7) Generic Type Param bounds declaration
Scala uses >: and <: where Java uses super and extends to set type bounds. Java version:
<B super A, That> That addAll(TraversableOnce<B> that, CanBuildFrom<List<A>, B, That> bf)

We're now into a nearly valid Java signature for a method on a type List<A>. The only bit of this which does not compile is <B super A> - for reasons I don't fully understand Java does not support  a lower bound for a type parameter on a method. Switch it to an upper bound however, and Java's perfectly happy:

interface List<A> {
    <B extends A, That> That addAll(TraversableOnce<B> that, CanBuildFrom<List<A>, B, That> bf);

Conceptually upper and lower bounds are basically equivalent. So it's possible to express the type ideas in the example at the top almost entirely in pure Java.

Remember I'm focussed purely on the type system here - the method declaration we've ended up with is still complicated and has legibility issues with names. It's just that you can produce the same complications in Java - there's been no added complexity from Scala. Here's a verbose version that might be easier to read:

interface List<E> {
    <SubE extends E, ReturnCollectionType>
    ReturnCollectionType addAll(
            TraversableOnce<SubE> itemsToAdd,
            CollectionFactory<List<E>, SubE, ReturnCollectionType> factory);

The irony is that there are aspects of the Scala type system that are significantly different to Java, and so are susceptible to accusations of a type system in overdrive.
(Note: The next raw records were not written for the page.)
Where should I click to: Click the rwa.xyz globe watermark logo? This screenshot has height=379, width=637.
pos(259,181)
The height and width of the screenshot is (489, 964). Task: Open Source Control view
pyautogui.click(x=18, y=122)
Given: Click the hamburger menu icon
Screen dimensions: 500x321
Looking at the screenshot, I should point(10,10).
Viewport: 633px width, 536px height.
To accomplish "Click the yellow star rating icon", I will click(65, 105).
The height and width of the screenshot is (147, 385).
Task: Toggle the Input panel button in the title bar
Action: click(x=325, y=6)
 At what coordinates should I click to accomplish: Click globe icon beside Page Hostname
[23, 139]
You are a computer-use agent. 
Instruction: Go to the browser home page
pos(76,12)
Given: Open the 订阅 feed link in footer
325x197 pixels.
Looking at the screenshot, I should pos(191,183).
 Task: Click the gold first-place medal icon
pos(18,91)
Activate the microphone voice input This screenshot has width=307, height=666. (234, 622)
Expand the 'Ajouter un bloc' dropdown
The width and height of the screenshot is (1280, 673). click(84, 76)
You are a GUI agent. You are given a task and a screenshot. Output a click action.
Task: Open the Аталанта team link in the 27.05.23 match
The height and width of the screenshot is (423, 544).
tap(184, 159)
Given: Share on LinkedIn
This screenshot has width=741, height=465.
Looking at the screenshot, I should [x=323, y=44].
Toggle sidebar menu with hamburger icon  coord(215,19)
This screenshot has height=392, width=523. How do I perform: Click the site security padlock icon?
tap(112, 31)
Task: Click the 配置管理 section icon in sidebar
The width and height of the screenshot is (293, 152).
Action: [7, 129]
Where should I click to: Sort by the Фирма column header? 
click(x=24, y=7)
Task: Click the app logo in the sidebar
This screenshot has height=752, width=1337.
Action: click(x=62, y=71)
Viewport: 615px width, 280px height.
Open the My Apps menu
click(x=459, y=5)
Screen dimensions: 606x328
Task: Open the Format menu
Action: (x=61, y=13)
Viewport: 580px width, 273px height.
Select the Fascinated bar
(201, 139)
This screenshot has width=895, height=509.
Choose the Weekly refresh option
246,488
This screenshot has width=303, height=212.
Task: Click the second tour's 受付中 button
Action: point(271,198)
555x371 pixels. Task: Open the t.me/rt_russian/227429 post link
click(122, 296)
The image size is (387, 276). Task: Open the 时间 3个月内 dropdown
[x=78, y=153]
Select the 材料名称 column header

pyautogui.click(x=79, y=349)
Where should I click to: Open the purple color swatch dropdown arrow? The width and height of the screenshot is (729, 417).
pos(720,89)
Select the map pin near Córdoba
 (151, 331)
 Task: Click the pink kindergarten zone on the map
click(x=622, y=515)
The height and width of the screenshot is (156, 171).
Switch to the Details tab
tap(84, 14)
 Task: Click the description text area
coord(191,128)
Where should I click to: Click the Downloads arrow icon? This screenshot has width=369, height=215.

It's just that this method signature, used as an example of Scala's allegedly baroque type system, shows none of them.

Personally I find generic type parameters easier in Scala than Java - I don't know how much time I've wasted trying to work out how to make javac accept complicated generic signatures, with hopelessly illegible compile errors about "? capture 1 of 3"  not matching. I have a suspicion that many of the complaints about the Scala type system either apply as much and often more to the Java type system, or are more a function of the vocabulary Scala developers use to describe the generic types being unfamiliar to Java developers who might otherwise recognise a concept familiar to them from Java.

For instance, to be told "List[A+] means List is covariant in A" is daunting. To find out that all this means is that effectively the declaration
val elements: List[Number] = new List(1, 2, 3)
 in Scala is always equivalent to the declaration
List<? extends Number> elements = new ArrayList<Integer>();
 in Java is much less daunting - Java developers are already aware that wildcards allow covariance and that as such List<? extends Number> is a valid supertype of List<Integer>. The Scala form is actually simpler & more intuitive by not requiring the wildcard type bound on every reference & instead declaring the variance rule on the type itself.

Monday, 24 September 2012

Reproducing Boolean Logic in Pure Scala

One of Scala's big claims is that the syntax is sufficiently powerful to allow programmers to produce control structures as APIs that would require dedicated language support in most languages.

It occurred to me that it would be interesting (if admittedly quixotic) to put this to the test on the most basic control structure - the humble if/else with booleans. The goal here is to implement all the normal boolean logic you would get in Java or C or the like, but without using any boolean keywords. Instead of true, false, if and else I will use true1, false1, if1 and else1 (since Scala does have these keywords, we can't use the most natural form). This is partly for fun, partly to learn Scala, partly to explore the power of the language. The full listings are at the bottom if you're not interested in the workings.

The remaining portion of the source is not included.